[START Listed entries]

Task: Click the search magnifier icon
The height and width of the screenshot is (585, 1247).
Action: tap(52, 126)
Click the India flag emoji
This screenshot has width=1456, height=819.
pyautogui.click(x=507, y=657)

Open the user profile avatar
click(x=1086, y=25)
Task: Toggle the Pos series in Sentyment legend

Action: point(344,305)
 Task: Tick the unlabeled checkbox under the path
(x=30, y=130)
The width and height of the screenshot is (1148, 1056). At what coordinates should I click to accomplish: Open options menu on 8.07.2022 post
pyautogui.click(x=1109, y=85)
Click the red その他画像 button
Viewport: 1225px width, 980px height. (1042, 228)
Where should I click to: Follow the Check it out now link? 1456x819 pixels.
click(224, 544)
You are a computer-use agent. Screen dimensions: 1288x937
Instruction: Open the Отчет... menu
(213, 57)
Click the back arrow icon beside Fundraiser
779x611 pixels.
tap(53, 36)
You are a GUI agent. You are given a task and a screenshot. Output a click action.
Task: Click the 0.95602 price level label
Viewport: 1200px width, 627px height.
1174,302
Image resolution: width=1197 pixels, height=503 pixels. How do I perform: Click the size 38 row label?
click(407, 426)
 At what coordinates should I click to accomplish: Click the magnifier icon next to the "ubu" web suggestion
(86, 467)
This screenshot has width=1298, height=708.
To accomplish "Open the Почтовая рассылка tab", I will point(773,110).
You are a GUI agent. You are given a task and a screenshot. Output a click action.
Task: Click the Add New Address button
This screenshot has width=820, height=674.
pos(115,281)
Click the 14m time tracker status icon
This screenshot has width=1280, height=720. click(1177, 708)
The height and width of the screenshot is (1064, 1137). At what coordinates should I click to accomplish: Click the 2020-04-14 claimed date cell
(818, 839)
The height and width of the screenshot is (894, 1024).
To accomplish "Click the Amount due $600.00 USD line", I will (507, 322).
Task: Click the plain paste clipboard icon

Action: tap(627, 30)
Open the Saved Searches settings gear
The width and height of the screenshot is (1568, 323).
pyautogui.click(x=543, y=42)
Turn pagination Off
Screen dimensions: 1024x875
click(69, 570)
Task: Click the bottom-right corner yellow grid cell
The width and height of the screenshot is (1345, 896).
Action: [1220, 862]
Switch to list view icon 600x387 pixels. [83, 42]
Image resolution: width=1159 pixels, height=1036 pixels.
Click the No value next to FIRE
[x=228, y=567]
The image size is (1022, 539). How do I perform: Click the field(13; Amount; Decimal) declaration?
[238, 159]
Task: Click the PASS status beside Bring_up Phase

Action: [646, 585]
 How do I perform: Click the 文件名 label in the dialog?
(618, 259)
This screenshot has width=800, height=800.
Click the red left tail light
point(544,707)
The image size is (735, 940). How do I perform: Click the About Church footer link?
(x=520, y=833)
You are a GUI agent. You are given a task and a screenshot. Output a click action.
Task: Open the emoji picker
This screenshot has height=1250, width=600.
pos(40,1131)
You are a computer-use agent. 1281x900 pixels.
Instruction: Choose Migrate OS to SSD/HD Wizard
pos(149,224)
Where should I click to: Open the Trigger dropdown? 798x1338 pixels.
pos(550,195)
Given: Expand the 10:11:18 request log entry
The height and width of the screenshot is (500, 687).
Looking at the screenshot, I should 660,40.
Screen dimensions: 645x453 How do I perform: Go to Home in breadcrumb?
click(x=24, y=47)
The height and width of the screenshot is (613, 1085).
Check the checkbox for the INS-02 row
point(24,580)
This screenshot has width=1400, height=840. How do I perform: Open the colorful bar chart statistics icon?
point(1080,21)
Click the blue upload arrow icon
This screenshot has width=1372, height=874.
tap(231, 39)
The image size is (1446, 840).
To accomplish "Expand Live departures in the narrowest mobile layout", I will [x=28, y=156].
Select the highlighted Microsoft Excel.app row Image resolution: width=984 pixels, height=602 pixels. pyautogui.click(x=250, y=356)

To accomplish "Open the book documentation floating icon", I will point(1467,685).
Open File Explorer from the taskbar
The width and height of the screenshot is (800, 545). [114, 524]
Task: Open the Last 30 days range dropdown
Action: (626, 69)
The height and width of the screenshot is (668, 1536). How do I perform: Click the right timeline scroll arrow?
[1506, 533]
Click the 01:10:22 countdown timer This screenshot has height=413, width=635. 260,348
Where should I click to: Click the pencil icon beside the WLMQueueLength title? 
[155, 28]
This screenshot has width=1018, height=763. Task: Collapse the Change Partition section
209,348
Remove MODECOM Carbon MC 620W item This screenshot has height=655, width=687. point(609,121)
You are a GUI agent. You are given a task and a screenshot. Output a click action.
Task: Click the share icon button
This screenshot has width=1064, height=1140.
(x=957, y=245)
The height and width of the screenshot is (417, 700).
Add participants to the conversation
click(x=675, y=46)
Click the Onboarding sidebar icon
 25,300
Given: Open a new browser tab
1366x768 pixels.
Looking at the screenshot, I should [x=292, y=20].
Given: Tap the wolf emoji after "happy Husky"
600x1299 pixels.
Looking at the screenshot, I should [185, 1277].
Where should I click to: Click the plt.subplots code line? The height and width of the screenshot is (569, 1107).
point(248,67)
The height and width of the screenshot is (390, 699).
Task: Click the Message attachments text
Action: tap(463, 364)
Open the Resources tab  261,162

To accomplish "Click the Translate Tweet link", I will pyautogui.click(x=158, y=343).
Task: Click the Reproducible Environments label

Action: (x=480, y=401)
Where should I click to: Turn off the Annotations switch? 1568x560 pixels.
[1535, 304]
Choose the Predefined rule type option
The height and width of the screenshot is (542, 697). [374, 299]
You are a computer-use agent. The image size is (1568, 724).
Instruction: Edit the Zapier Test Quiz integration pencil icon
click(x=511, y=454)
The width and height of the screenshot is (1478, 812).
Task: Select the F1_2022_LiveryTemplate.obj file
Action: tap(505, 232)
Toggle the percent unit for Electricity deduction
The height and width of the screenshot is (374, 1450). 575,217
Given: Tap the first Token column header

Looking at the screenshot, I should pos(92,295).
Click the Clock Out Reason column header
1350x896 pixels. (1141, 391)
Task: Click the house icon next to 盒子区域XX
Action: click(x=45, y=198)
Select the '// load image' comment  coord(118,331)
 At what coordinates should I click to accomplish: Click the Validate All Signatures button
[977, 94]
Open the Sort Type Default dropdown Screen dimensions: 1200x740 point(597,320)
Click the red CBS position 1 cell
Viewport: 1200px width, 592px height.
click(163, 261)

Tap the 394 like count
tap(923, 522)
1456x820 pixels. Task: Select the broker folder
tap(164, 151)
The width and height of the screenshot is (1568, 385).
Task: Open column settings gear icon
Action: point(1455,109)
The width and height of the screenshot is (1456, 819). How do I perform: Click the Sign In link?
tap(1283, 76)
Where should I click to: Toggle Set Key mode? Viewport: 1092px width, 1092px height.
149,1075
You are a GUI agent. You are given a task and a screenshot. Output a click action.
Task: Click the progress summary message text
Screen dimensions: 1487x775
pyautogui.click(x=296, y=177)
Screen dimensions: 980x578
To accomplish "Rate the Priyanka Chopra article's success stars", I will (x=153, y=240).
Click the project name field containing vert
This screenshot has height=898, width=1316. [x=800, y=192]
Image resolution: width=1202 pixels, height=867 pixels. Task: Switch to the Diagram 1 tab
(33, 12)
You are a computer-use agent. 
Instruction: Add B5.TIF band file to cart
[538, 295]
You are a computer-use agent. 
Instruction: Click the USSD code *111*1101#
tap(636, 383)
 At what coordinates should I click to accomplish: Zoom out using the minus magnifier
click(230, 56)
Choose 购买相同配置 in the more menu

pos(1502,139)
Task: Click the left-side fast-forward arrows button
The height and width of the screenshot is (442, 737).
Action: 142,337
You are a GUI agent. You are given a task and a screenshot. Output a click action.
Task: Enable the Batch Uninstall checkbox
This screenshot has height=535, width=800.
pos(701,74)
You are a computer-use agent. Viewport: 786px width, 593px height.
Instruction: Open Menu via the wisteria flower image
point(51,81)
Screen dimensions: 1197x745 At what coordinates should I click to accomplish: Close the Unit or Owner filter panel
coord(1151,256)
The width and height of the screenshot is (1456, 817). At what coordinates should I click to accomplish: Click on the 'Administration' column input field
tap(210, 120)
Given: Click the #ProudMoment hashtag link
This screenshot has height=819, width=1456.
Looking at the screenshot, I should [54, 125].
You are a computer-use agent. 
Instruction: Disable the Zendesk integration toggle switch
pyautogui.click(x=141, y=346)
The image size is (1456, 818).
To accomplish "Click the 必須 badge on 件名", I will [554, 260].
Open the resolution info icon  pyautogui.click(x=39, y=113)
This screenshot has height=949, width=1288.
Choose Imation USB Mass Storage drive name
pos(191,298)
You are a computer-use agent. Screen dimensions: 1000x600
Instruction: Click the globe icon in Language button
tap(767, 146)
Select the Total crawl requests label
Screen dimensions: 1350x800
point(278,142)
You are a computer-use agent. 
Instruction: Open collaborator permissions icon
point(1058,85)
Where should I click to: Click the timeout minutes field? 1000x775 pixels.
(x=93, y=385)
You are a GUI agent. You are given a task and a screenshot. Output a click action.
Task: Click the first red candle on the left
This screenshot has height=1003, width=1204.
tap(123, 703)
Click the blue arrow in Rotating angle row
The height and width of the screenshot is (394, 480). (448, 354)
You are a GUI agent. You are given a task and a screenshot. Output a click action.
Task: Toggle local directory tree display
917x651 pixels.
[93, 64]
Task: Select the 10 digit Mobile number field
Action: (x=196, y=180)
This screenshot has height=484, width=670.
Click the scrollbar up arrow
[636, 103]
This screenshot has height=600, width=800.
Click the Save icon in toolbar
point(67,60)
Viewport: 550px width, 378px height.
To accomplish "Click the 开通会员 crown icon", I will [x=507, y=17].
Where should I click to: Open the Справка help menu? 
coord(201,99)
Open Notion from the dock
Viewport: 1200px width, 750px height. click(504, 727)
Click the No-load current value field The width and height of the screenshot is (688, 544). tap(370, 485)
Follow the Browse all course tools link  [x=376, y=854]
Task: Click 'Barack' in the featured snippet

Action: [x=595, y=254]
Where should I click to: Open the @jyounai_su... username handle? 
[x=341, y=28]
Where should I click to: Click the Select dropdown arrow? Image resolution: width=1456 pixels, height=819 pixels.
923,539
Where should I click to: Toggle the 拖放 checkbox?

[END Listed entries]

Exercise instructions: Please reproduce the entries word for word, starting at the line that contains "Click the 14m time tracker status icon" and ending after the line that contains "click(69, 570)".

Exercise result:
Click the 14m time tracker status icon
This screenshot has width=1280, height=720. click(1177, 708)
The height and width of the screenshot is (1064, 1137). At what coordinates should I click to accomplish: Click the 2020-04-14 claimed date cell
(818, 839)
The height and width of the screenshot is (894, 1024).
To accomplish "Click the Amount due $600.00 USD line", I will (507, 322).
Task: Click the plain paste clipboard icon

Action: tap(627, 30)
Open the Saved Searches settings gear
The width and height of the screenshot is (1568, 323).
pyautogui.click(x=543, y=42)
Turn pagination Off
Screen dimensions: 1024x875
click(69, 570)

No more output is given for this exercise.